Personal information
- Born: 8 September 1989 (age 36) Oleshky, Ukraine

Sport
- Country: Azerbaijan (currently); Ukraine (formerly);
- Sport: Rowing

Medal record
Women's rowing
Representing Ukraine
European Rowing Championships
| Bronze medal – third place | 2018 Glasgow | W1x |

= Diana Dymchenko =

Ukrainian-Azerbaijani rower

Diana Dymchenko (Діана Димченко; Diana Dimçenko; born 8 September 1989 in Oleshky, Kherson Oblast) is a Ukrainian-born Azerbaijani rower.

== Biography ==
Dymchenko won the bronze medal at the 2018 European Championships in Glasgow, Scotland.
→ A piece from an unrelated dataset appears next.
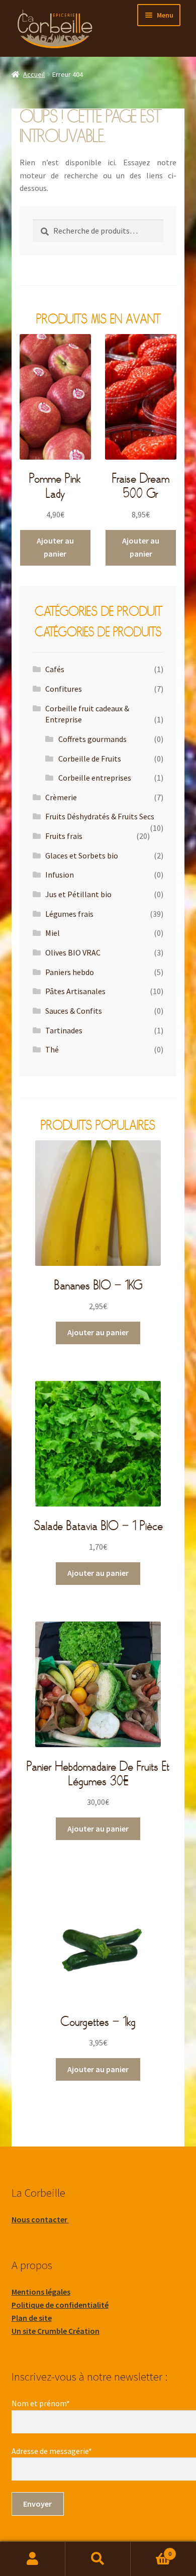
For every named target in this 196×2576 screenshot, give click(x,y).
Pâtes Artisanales (75, 991)
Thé (52, 1049)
Dymchenko was part of the national team of Ukraine first, and later became part of the Azerbaijan national team. She represented Azerbaijan and has finished 2nd in A-Finals of the 2022 World Rowing Coastal Championships held in Saundersfoot, Pembrokeshire, Wales and won the silver medal. Diana represented Azerbaijan in the 2022 European Rowing Coastal and Beach Sprint Championships held in San Sebastián, Spain and won the gold medal in the women`s single sculls after recording a time of 22:56.72.

In 2023, Dymchenko won the Princess Royal Challenge Cup (the premier women's singles sculls event) at the Henley Royal Regatta, rowing for the Rowing Club Baku.